Guatemala: familia aún busca a desaparecido en guerra civil

Familiares de Marco Antonio Molina Theissen, un niño de 14 años cuya desaparición se atribuye al ejército de Guatemala en medio de la guerra civil en 1981, dijeron el viernes que no dejaran de...

Familiares de Marco Antonio Molina Theissen, un niño de 14 años cuya desaparición se atribuye al ejército de Guatemala en medio de la guerra civil en 1981, dijeron el viernes que no dejaran de buscarlo a pesar de que han pasado 37 años de su pérdida. Por el caso se condenó recientemente a tres militares.

Emma Theissen de Molina, madre de Marco Antonio y de Emma Molina Theissen, quien fue víctima de abusos sexuales en la misma época --delitos por los que también fueron condenados los militares-- agradeció el acompañamiento que organizaciones de derechos humanos, amigos y familiares dieron a “su búsqueda de verdad y justicia” tras la sentencia emitida.

“Cuatro altos mandos del Ejército de Guatemala son responsables de detener ilegalmente y mantener en cautiverio a Emma, sometiéndola a malos tratos y violencia sexual y son responsables de la detención y desaparición de Marco Antonio, nuestro niño amado de solo 14 años”, dijo la mujer en conferencia de prensa antes de agregar que seguiría buscando los restos de su hijo para poder darle sepultura.

El miércoles pasado, un tribunal condenó a los generales Benedicto Lucas García, antiguo jefe del Estado Mayor General del Ejército; Manuel Antonio Callejas, viejo líder de Inteligencia Militar, y Hugo Zaldaña Rojas, exoficial de inteligencia militar, a 58 años de prisión por los delitos de desaparición forzada, violación y delitos contra los deberes de humanidad.

El tribunal también condenó a Francisco Luis Gordillo, excomandante de la Zona Militar de Quezaltenango, a 33 años de prisión por delitos contra los deberes de humanidad y absolvió al general Edilberto Letona de los cargos.

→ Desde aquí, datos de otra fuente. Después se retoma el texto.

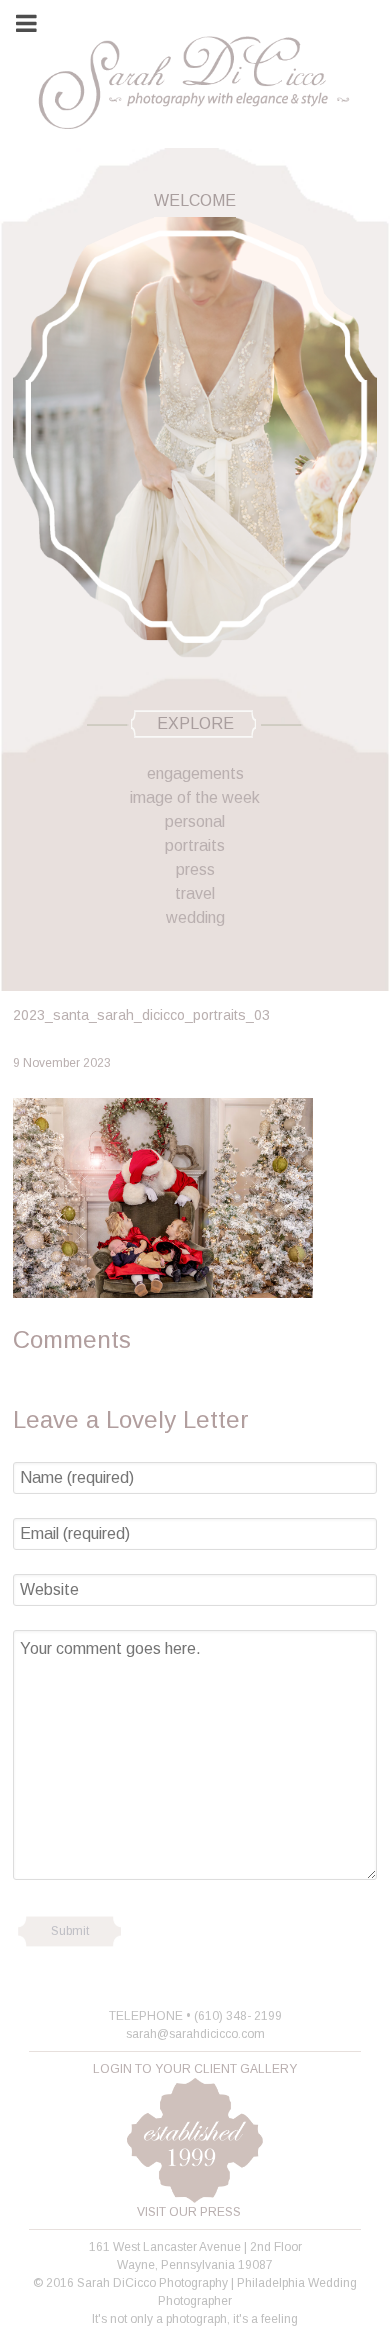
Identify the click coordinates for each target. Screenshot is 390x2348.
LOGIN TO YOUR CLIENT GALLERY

Durante dos meses y medio el tribunal escuchó a peritos, testigos, víctimas y presuntos victimarios sobre lo que sucedió con Emma Molina Theissen, detenida por agentes del Estado en septiembre de 1981 en la Ciudad de Guatemala por su militancia, y llevada a un destacamento militar ubicado en Quetzaltenango, al oeste de la capital. Allí, la joven de entonces unos 20 años fue torturada y violada y días después logró escapar de sus captores. En su búsqueda, agentes policiales vestidos de particular llegaron a su casa y al no encontrarla se llevaron a su hermano, de quien nunca se supo más nada.

The Associated Press regularmente no identifica a víctimas de abuso sexual, sin embargo, el abogado Héctor Reyes ha dicho que Emma ha hablado abiertamente y que decidió testificar de manera pública sobre su experiencia con el propósito de que se haga justicia.

Emma Molina dijo que este caso “se cierra con una sentencia histórica y revolucionaria que reconoce, valoriza y pone atento interés de la justicia a las víctimas de crímenes atroces y otorga validez probatorio como es reconocido en las normas internacionales”.

Los 36 años de conflicto armado en Guatemala entre el ejército y la guerrilla marxista dejaron según un informe de la verdad auspiciado por Naciones Unidas 200.000 mil muertos y 45.000 desaparecidos, entre ellos unos 5.000 niños. El caso de Marco Antonio Molina Theissen es el primero que se lleva a juicio.